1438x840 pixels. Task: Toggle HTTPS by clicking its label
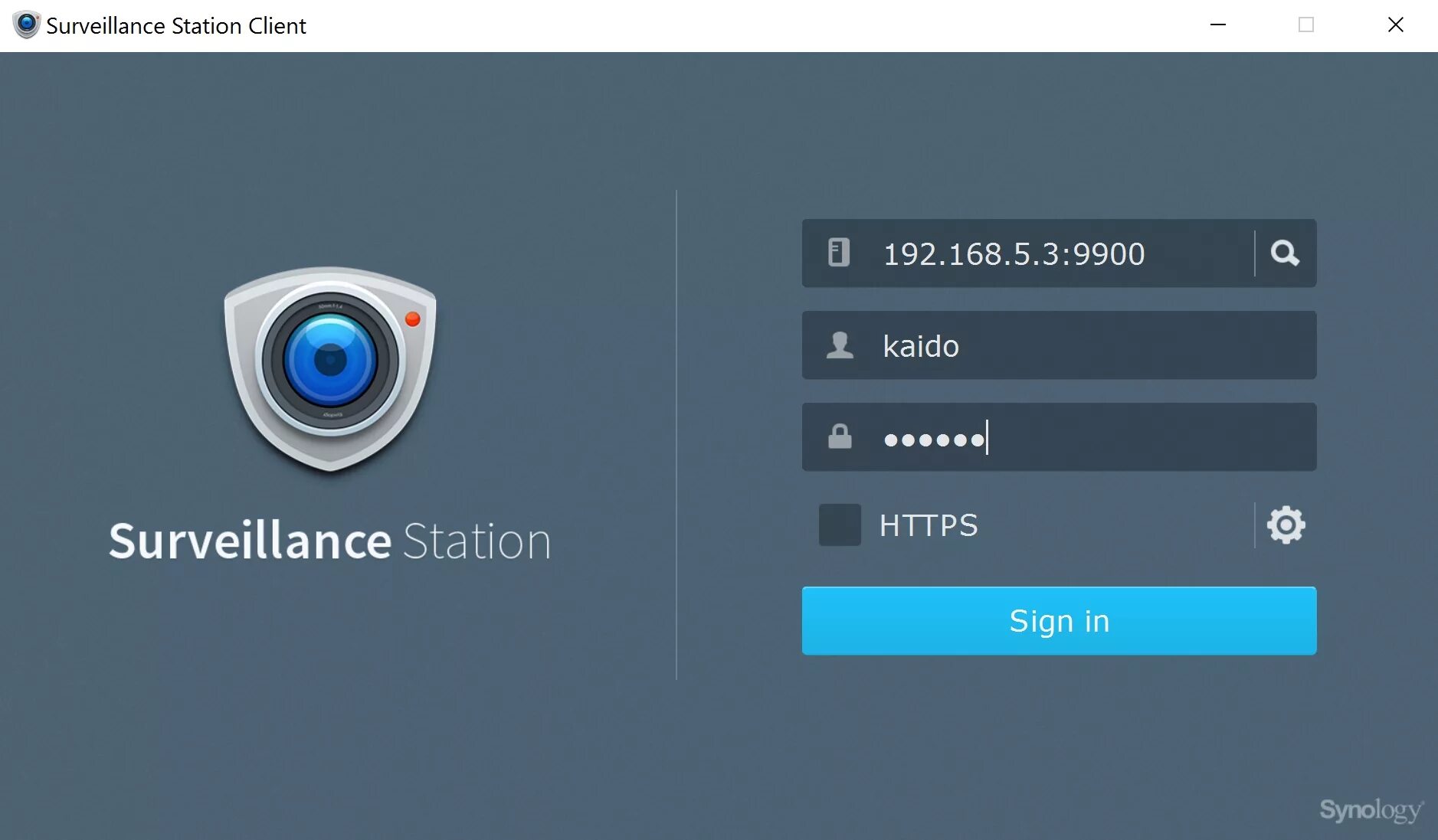click(929, 525)
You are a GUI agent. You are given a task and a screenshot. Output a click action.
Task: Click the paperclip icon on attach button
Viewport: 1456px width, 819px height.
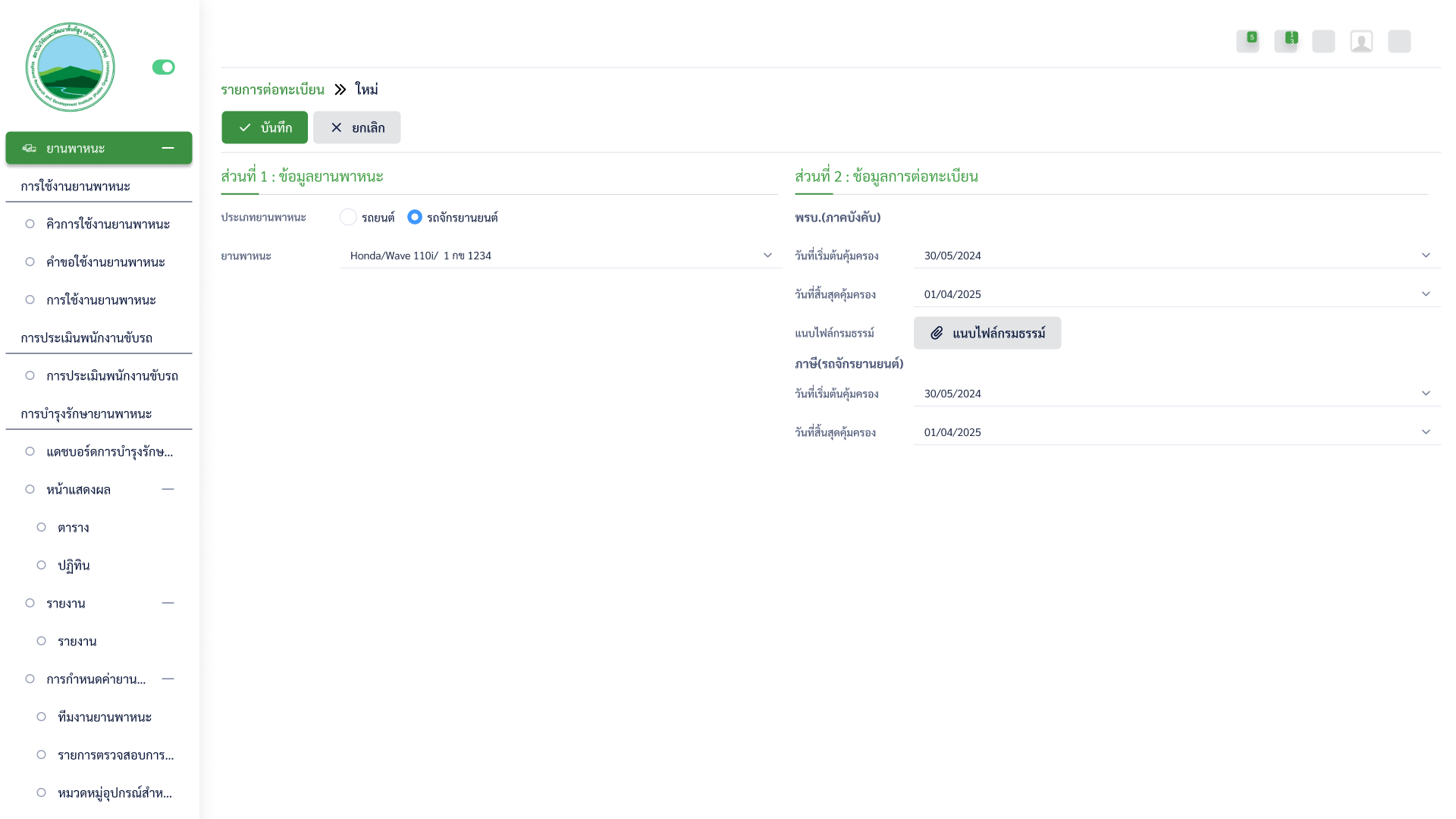(x=937, y=333)
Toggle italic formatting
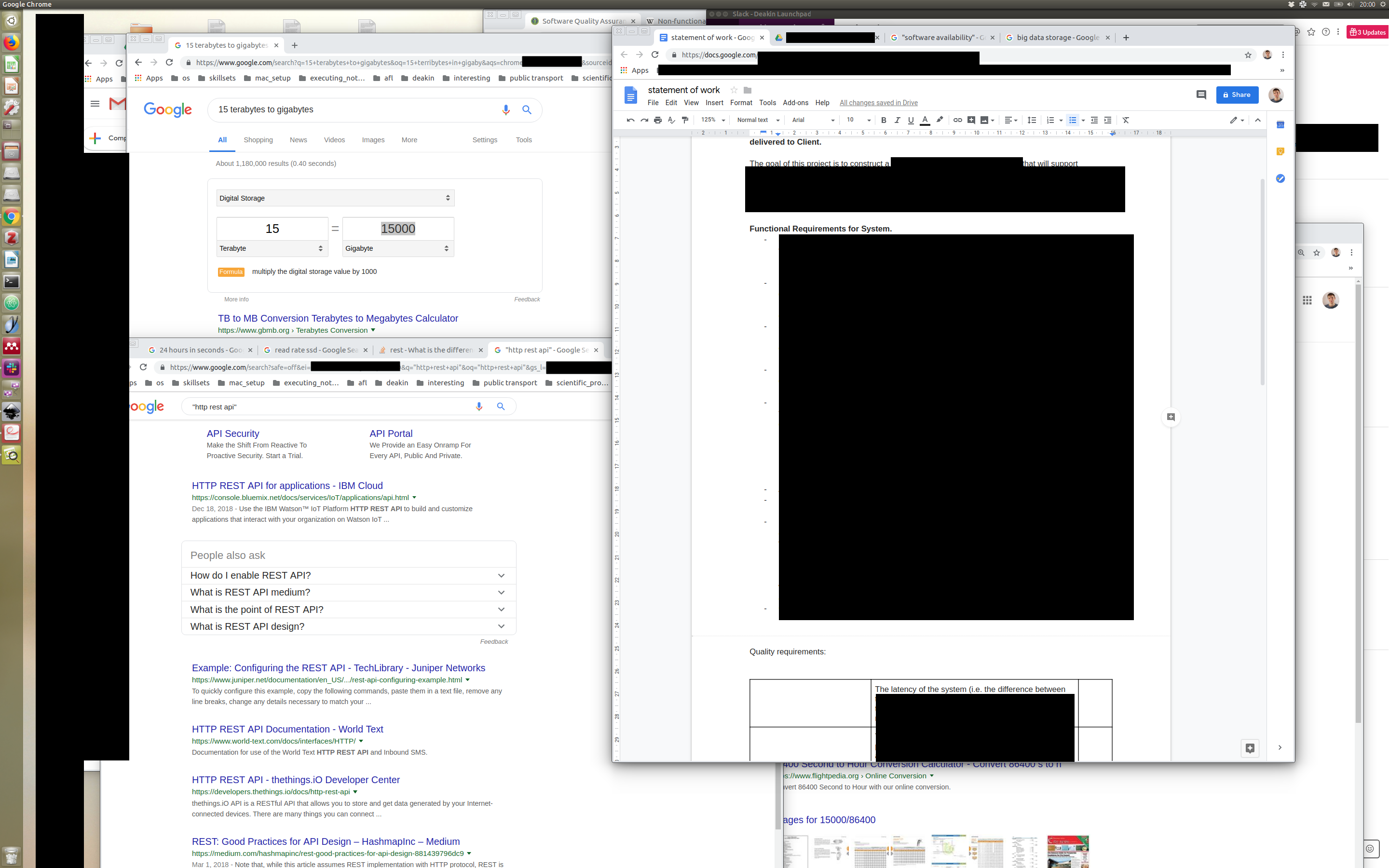Image resolution: width=1389 pixels, height=868 pixels. click(x=897, y=120)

### Work request
In your output, include only the lines from the line containing "You are a GUI" through the last line of the material above, exactly as they appear, and leave out the pictures.

### Answer space
You are a GUI agent. You are given a task and a screenshot. Output a click action.
Task: Click the paperclip icon on attach button
Viewport: 1456px width, 819px height.
(x=937, y=333)
Toggle italic formatting
Image resolution: width=1389 pixels, height=868 pixels. click(x=897, y=120)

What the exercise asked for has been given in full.